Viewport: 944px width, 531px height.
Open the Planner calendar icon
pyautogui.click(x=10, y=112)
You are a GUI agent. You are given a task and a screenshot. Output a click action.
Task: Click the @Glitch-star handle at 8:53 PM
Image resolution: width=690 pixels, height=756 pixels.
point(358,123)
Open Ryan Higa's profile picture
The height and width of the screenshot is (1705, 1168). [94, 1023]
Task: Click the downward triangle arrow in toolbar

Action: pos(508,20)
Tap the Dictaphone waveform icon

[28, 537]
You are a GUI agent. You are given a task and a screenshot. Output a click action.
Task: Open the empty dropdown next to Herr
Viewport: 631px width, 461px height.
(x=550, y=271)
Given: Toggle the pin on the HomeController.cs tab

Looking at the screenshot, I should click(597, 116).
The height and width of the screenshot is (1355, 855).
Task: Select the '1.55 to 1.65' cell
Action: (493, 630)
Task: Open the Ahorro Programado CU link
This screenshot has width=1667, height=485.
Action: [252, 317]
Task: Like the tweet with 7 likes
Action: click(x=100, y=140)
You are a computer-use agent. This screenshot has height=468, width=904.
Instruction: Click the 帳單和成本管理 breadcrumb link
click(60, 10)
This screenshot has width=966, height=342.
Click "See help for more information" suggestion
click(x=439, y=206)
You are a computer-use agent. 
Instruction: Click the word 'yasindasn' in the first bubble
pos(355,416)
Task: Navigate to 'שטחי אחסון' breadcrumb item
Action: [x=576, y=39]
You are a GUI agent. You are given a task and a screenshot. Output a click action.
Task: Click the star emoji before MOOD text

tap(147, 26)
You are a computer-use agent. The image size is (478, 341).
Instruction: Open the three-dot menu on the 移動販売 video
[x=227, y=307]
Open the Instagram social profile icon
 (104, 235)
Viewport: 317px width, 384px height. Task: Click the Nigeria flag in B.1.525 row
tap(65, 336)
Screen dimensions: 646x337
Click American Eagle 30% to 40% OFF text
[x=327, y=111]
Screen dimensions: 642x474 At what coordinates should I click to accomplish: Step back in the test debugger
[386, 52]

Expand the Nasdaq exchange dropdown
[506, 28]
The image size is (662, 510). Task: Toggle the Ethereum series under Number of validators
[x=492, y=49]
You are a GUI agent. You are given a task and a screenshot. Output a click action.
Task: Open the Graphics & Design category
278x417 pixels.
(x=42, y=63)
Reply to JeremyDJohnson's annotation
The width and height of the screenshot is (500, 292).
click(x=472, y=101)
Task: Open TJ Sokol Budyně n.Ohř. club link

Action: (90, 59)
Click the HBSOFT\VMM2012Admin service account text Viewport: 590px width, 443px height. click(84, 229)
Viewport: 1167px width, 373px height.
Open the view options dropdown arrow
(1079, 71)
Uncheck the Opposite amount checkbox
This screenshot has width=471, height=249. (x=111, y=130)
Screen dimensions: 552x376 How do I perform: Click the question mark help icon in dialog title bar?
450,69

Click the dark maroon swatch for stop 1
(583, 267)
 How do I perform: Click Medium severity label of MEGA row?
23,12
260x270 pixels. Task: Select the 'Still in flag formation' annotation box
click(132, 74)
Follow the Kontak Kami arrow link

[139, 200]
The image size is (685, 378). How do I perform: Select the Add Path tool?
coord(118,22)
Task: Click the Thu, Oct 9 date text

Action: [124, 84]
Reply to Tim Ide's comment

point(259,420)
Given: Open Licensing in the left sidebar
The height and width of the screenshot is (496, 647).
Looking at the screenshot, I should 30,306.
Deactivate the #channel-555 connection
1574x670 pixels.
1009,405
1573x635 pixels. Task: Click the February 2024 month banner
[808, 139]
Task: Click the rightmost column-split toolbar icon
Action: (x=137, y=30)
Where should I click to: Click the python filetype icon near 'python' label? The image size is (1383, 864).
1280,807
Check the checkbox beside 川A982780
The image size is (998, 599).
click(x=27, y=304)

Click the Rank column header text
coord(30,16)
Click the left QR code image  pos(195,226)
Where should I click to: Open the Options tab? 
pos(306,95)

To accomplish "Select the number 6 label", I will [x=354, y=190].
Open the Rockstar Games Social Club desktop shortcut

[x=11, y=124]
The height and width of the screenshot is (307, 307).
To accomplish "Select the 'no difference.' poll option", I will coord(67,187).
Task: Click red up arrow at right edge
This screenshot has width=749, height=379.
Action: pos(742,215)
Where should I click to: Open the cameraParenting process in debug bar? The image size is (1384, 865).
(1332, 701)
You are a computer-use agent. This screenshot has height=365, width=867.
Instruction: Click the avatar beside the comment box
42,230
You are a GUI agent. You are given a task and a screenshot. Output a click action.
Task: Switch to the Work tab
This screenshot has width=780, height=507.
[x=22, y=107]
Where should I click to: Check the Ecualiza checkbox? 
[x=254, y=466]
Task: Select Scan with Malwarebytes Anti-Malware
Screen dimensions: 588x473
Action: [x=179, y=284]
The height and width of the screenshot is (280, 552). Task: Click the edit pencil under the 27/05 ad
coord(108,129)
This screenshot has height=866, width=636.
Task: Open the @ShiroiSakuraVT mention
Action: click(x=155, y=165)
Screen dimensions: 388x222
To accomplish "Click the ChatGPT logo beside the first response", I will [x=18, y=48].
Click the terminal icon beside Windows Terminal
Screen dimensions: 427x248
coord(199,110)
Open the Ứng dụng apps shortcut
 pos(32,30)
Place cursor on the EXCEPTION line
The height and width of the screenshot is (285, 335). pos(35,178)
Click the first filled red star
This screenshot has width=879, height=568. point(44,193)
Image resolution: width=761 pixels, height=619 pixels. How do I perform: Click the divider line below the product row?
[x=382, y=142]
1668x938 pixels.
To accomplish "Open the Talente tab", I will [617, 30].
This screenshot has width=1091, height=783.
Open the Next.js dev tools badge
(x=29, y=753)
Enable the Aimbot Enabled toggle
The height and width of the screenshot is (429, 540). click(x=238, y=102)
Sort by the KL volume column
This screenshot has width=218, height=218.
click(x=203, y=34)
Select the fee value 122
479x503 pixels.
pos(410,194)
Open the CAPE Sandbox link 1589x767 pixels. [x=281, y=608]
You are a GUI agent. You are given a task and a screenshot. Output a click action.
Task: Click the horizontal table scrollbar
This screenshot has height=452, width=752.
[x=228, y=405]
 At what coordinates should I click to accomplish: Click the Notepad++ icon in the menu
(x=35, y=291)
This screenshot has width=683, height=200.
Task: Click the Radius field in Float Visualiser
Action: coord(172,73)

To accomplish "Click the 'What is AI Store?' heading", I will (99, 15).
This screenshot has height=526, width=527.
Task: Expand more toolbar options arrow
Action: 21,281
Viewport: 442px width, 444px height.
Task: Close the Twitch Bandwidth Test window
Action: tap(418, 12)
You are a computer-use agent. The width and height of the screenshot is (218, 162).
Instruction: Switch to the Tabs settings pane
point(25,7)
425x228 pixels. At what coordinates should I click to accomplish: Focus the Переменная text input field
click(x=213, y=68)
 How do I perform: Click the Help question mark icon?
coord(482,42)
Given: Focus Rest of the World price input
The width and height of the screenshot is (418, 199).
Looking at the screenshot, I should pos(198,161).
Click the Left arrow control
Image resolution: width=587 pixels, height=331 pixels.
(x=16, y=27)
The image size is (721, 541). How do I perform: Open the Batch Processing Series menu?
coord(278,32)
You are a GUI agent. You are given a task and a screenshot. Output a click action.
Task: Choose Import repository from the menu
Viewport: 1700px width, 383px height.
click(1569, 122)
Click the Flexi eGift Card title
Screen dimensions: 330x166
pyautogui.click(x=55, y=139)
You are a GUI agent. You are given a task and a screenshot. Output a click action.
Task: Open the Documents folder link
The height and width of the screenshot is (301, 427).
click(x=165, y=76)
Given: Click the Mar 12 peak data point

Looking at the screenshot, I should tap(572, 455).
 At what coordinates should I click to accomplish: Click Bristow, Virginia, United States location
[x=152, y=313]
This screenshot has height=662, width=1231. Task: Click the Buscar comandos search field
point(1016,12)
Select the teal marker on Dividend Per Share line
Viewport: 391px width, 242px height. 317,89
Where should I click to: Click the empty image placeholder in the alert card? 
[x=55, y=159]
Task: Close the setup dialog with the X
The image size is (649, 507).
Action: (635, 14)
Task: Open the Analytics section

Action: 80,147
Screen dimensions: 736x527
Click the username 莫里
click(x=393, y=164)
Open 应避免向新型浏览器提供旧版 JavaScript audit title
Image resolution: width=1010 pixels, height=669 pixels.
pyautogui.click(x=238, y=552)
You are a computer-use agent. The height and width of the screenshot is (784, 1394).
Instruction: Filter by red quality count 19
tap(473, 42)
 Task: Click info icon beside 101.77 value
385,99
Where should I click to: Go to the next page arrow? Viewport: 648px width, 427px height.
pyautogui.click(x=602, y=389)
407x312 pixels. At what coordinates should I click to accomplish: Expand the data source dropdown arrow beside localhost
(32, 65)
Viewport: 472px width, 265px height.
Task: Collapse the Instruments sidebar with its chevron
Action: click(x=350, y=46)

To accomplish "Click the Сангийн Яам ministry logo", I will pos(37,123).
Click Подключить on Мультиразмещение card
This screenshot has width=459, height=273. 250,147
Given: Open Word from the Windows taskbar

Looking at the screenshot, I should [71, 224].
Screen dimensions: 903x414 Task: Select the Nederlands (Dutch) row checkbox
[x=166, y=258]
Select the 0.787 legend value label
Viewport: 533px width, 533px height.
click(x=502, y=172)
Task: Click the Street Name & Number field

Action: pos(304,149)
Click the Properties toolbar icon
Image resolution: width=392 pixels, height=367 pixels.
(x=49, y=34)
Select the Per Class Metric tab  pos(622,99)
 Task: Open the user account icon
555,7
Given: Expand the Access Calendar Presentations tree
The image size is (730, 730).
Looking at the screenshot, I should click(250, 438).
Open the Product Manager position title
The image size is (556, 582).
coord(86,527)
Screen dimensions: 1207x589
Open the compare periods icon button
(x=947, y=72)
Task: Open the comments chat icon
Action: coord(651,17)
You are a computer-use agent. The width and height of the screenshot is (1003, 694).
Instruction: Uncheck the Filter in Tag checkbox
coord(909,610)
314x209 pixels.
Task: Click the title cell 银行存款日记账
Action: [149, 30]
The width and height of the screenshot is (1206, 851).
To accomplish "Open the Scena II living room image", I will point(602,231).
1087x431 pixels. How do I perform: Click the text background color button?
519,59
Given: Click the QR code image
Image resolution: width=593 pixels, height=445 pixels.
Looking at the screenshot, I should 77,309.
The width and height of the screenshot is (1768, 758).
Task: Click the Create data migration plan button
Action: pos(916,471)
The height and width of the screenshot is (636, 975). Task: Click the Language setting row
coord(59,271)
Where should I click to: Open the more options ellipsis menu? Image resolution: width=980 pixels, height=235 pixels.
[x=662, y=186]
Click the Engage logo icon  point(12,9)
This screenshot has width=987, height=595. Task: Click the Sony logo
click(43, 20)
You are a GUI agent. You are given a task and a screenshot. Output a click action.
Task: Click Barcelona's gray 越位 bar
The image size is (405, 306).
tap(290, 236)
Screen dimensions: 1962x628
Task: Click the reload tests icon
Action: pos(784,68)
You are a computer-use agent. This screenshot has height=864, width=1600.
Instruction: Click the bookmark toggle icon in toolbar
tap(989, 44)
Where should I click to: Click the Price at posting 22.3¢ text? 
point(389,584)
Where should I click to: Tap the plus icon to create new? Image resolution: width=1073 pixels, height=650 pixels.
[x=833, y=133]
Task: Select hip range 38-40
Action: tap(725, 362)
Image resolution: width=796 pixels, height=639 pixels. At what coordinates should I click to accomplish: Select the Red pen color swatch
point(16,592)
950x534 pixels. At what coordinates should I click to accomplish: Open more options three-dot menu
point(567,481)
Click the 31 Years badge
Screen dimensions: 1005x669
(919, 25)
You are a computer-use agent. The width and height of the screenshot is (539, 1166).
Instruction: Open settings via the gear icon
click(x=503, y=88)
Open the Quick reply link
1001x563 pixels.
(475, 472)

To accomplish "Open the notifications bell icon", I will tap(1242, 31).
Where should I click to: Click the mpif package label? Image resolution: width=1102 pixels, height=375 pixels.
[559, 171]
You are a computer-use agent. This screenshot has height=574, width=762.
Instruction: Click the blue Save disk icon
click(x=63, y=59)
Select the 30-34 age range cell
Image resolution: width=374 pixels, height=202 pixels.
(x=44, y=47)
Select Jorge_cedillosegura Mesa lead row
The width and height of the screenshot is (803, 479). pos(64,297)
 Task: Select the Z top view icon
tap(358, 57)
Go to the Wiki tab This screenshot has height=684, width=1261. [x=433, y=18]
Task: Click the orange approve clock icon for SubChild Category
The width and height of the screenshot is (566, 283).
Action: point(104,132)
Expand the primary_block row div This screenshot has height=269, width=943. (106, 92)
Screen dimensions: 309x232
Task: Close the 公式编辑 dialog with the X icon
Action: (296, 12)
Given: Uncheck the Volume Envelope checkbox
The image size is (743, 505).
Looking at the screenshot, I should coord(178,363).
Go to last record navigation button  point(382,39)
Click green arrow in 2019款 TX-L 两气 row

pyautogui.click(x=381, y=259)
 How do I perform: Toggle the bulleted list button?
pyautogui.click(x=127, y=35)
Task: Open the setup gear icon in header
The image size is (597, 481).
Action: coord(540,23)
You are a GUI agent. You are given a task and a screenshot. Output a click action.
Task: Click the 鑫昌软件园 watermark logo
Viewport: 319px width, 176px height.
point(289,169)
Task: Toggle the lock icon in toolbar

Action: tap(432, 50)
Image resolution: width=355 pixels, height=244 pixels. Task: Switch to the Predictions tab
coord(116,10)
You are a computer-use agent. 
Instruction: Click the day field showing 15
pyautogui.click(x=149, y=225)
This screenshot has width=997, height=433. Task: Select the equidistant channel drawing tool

Exercise brief
When a line in the material above includes "setup", report that line by copying it.

Result
Task: Close the setup dialog with the X
Task: Open the setup gear icon in header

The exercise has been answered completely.